De alguma forma, soma-se a este cenário, a partir dos anos 1980, 1990 e do Sec. XXI em diante, o RAP e a pujança da black music, o Rock Brasileiro e o surgimento de poéticas regionais muito potentes. A canção brasileira é uma tradição sólida e que merece consolidação e constante lembrança.
Um dos grandes desafios é precisamente a contemplação deste legados pelas novas gerações. Tenho alunos num bacharelado em música que não conhecem a obra de Chico Buarque, por exemplo, para citarmos um dos baluartes da música brasileira. Ao mesmo tempo, temos um número impressionante de novos criadores, gente que já surge “profissionalizada”, digamos, com plena consciência da música como profissão – o que muita gente leva tempo para galgar.
Se fosse para mencionar apenas um nome revelação, minha aposta seria da cantora, compositora e artista visual Paola Kirst, em especial sua colaboração com o Kiai Grupo. Artistas do interior do Rio Grande do Sul, atuação impecável e uma ética artística, enquanto posicionamento diante do mundo contemporâneo muito bem realizada.
16) RM: Como você analisa o cenário da música instrumental brasileira. Em sua opinião quais foram as revelações musicais nas últimas décadas? Quais artistas permaneceram com obras consistentes e quais regrediram?
Leandro Maia: A música instrumental brasileira é tão pujante e sofisticada que pertencer e se estabelecer neste cenário a pessoa precisa ralar muito. Sendo uma área de trabalho e formação, acho muito difícil alguém “regredir” neste campo, que é, digamos cumulativo. Assim, não saberia indicar alguém que tenha regredido e, caso me ocorresse, desconfiaria do meu próprio julgamento e eu não externaria a opinião negativa ou depreciativa.
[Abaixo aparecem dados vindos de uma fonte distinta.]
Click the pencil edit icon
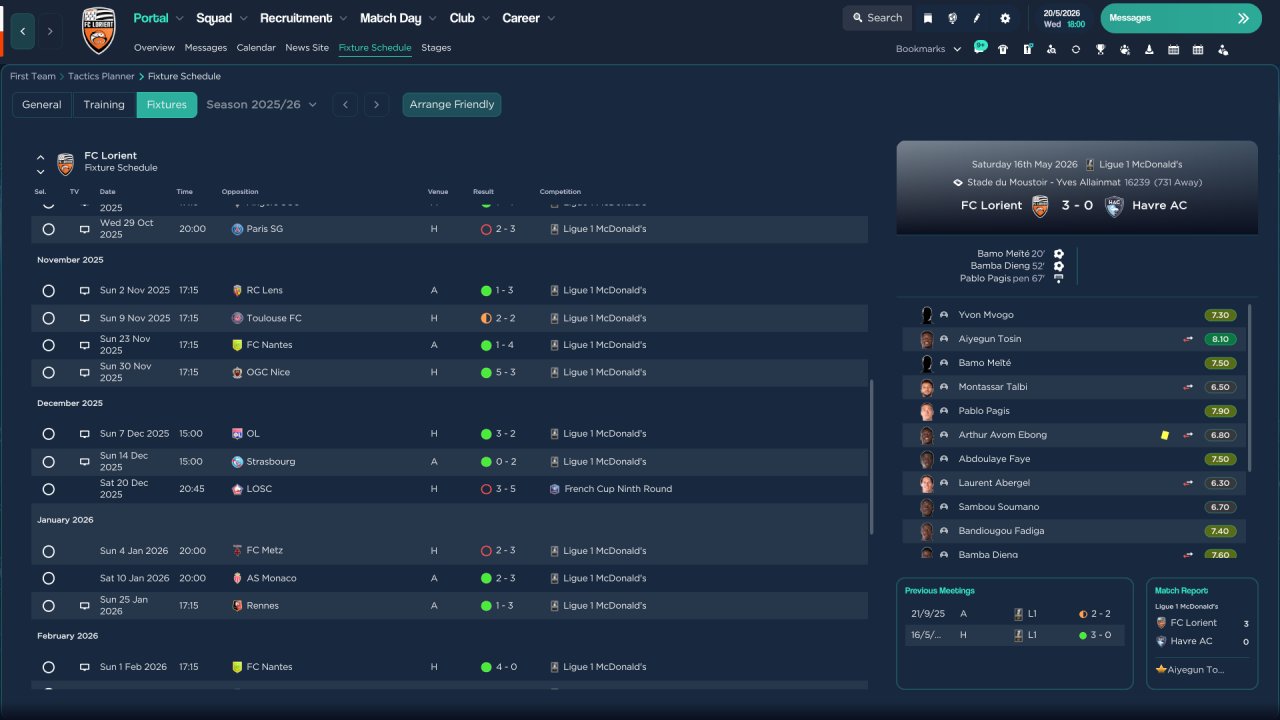Image resolution: width=1280 pixels, height=720 pixels. coord(977,18)
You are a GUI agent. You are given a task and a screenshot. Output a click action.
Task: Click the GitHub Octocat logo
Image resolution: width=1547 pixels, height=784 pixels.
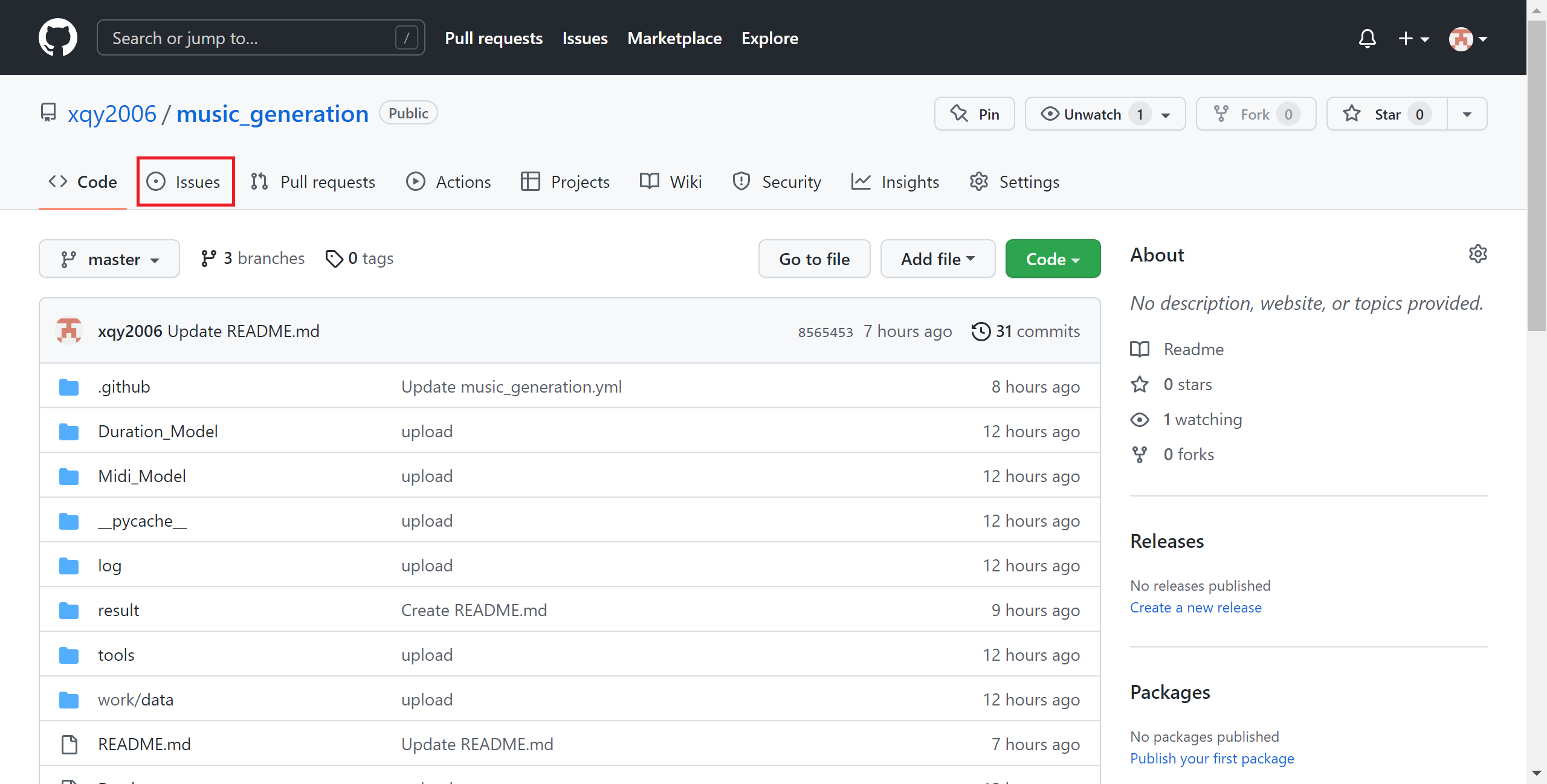click(58, 37)
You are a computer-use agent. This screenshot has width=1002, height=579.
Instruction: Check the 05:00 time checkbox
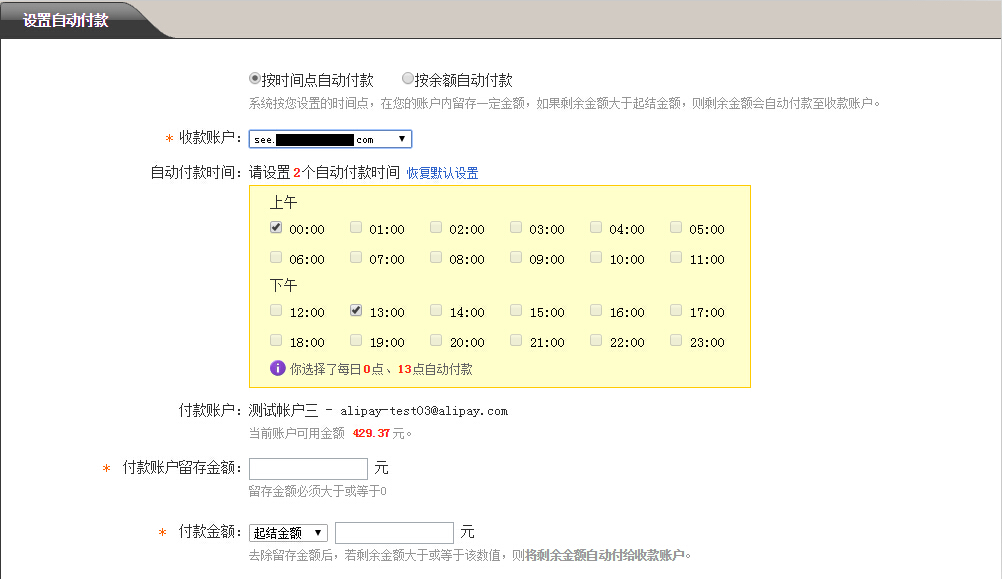tap(676, 228)
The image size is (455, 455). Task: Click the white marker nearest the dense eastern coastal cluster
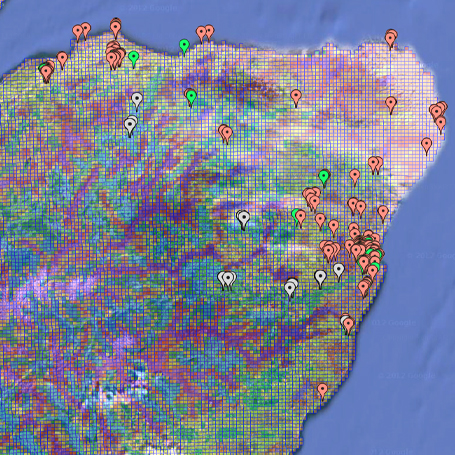point(339,271)
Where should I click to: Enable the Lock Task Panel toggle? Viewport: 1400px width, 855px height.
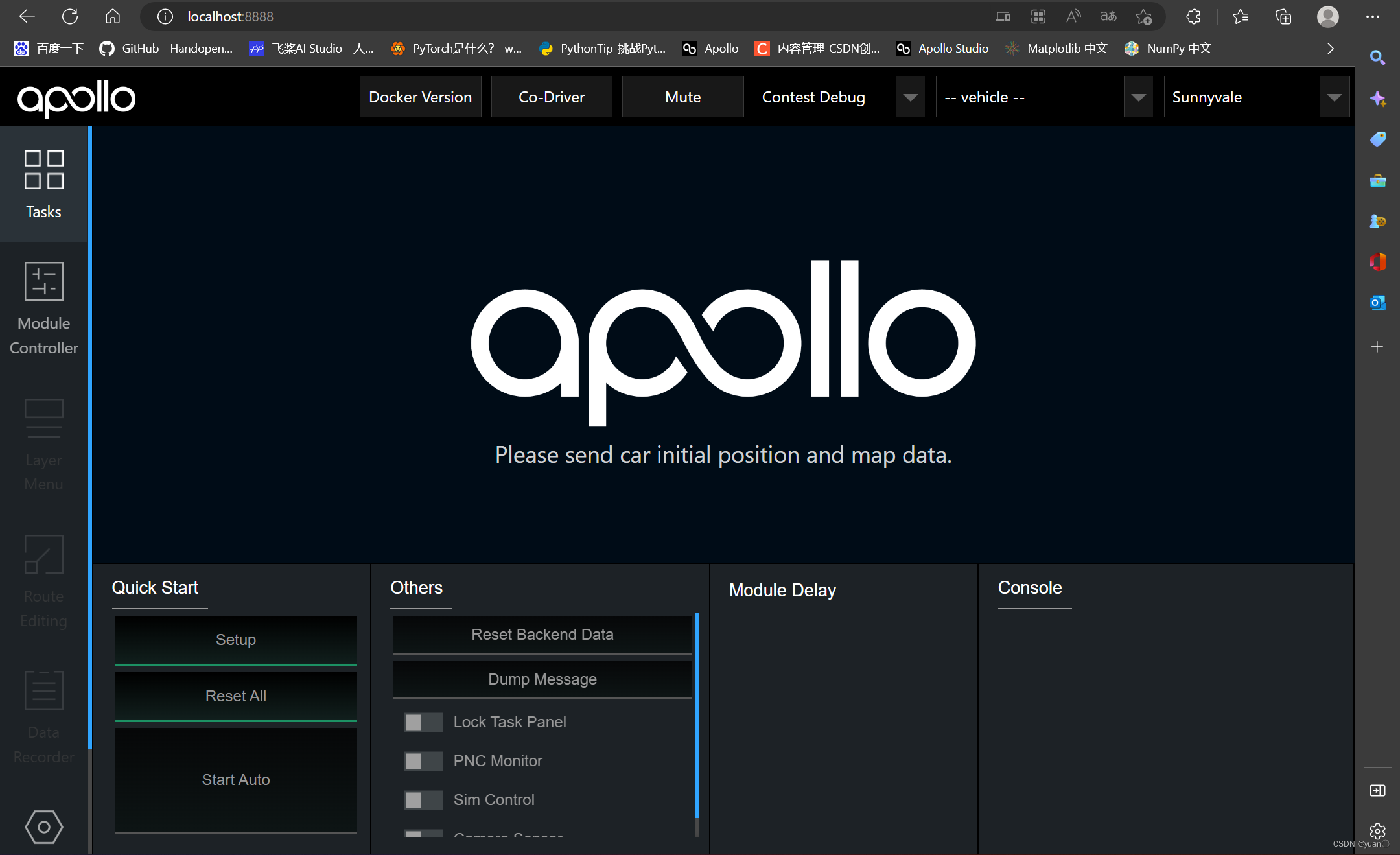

Nas últimas décadas, possivelmente a maior revelação tenha sido a do André Mehmari, artista inigualável enquanto multi-instrumentista, compositor versátil da ópera ao jazz, do lead à canção popular. Sou fã do André muito antes de ser seu parceiro e, claro, considero a parceria um verdadeiro prêmio. Renato Borghetti possui um legado absurdo como acordeonista e compositor. Outro parceiro genial e virtuoso é o violonista Thiago Colombo de Freitas, que todo mundo deveria conhecer.
No âmbito de instrumentistas mais jovens, nomearia pessoas como o percussionista, multi-instrumentista e compositor Antonio Loureiro, o violonista e bandolinista Pedro Franco, assim como a violinista Clarrissa Ferreira, também cantautora e a percussionista e compositora Dessa Ferreira (não são irmãs, apesar do sobrenome).
17) RM: Quais as situações mais inusitadas aconteceram na sua carreira musical (falta de condição técnica para show, brigas, gafes, show em ambiente ou público tosco, cantar e não receber, ser cantado, etc)?
Leandro Maia: Que maravilha. Várias situações citadas na pergunta. Uma vez, numa das minhas primeiras apresentações em televisão ao vivo, com o Quinteto Popular de Câmara Café Acústico, meu primeiro trabalho profissional. Super nervoso, eu derrubei uma estante de partituras com um chute na abertura das câmeras e ao vivo, quase acertando a apresentadora. No repertório, fizemos “Tocando em Frente”, de Renato Teixeira e Almir Sater. Na hora de “como um velho boiadeiro tocando a boiada”, saiu “ beijando a boiada”. Hahahahaha. Morri de vergonha.
18) RM: O que te deixa mais feliz e mais triste na carreira musical?
Leandro Maia: Felicidade: chegar a lugares e realizações que eu jamais imaginei chegar. Encanta-me a magia de criar algo “do nada”, subir ao palco com amigos e viver a aventura das criações. Sigo a mesma criança que aprendeu a cantar antes de aprender a falar.
Tristeza: Perceber que tudo é efêmero, os retrocessos na vida democrática nacional, a ameaça a conquistas sociais. Identificar que, apesar dos avanços na política cultural, ainda sequer temos um Plano Nacional das Artes, sempre relegada ao último lugar, perseguida por uns, ignorada por tantos, alvo de preconceito de muita gente.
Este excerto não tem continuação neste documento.